Da ist sie wieder. Die Weihnachtszeit. Die Zeit der Weihnachtsmärkte, der Weihnachtsfeiern und Familientreffen. Plätzchen, Stollen und Gänsekeule. Eigentlich geht es beim Weihnachtsfest ja nicht ums Essen, aber irgendwie hat sich das bei uns so eingebürgert: Schlemmereien soweit das Auge reicht. Nicht nur am Heiligen Abend. Sondern in der gesamten Adventszeit. 

Für manch einen ist das einfach nur eine schöne besinnliche Zeit. Für mich bedeutet diese Zeit, dass ich besonders gut auf meine Bedürfnisse und Grenzen achten darf. Denn auch wenn ich die Bulimie vor sechs Jahren aus meinem Leben verabschiedet habe: Es gibt immer noch Momente und Szenarien, die mich überfordern. Und viele davon häufen sich in der Weihnachtszeit.

Und ich weiß, dass ich damit nicht allein bin. Stressforscher haben herausgefunden, dass unglaublich viele Menschen zur Weihnachtszeit mehr Stress denn je empfinden. So hoch sind die Ansprüche an Harmonie, Dekoration und Weihnachtsmenü……
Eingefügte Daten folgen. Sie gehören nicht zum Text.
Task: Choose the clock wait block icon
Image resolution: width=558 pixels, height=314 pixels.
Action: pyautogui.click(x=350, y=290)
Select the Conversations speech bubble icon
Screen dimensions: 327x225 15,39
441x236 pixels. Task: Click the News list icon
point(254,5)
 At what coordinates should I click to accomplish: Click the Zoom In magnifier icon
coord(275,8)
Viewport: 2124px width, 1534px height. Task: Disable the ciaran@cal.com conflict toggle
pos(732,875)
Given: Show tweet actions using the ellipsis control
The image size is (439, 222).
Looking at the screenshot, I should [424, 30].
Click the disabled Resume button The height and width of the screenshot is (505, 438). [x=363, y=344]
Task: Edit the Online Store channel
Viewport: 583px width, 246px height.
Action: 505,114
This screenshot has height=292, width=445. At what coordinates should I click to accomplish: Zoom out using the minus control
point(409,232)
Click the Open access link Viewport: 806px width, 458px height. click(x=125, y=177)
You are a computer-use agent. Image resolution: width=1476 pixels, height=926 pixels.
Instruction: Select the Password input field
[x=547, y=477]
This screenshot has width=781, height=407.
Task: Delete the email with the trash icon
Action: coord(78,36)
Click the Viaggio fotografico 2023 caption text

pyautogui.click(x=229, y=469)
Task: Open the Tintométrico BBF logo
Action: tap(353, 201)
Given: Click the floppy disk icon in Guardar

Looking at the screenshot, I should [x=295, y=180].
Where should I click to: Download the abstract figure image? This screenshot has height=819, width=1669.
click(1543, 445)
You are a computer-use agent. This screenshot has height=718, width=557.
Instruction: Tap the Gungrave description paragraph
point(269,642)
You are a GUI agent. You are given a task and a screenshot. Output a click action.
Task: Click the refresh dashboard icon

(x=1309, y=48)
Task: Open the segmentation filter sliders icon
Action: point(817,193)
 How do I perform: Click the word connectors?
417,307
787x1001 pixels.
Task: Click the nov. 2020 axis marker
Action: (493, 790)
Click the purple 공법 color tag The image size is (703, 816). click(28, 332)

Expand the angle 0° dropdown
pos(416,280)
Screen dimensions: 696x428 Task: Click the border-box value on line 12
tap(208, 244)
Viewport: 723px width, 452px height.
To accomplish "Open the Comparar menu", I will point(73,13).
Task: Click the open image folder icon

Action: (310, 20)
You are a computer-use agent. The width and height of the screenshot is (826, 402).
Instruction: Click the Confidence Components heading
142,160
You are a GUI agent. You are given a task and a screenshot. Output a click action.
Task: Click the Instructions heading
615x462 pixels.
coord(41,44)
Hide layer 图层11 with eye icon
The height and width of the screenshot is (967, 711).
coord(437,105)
Ich wollte einfach nur normal sein

Mit 11 Jahren hat das mit der Essstörung angefangen. Erst gar nichts essen. Und dann ganz viel. Und es wieder erbrechen. Mehrmals am Tag. Und das was noch übrig bleibt wegsporteln. Es gab Phasen, die waren besser. Und Phasen, die waren schlechter. Phasen in denen ich mich wie eine Gefangene meiner Sucht fühlte. Unfähig, aus dem Gefängnis zwischen Nicht-Essen, Über-Essen und Erbrechen zu entfliehen. Natürlich war da mein Streben nach einem Ideal vom perfekten Körper. Das Gefühl, selbst nicht schön und schlank und genug zu sein. Aber da waren auch all die Gefühle von Wut, Traurigkeit und Schmerz, die ich mit dem Essen und Kotzen betäuben konnte.

Seither waren Partys, Brunches und Feiern mit Unmengen von Essen eine echte Herausforderung für mich. Aber gesellschaftliches Zusammensein findet in unserer Gesellschaft nun mal oft über derlei Events statt. Also habe ich es immer wieder versucht. Denn ich wollte irgendwie dazu gehören. Einfach eine ganz normale junge Frau sein, die das Leben genießt, Feste feiert, sich amüsiert, mit anderen Menschen eine gute Zeit hat. 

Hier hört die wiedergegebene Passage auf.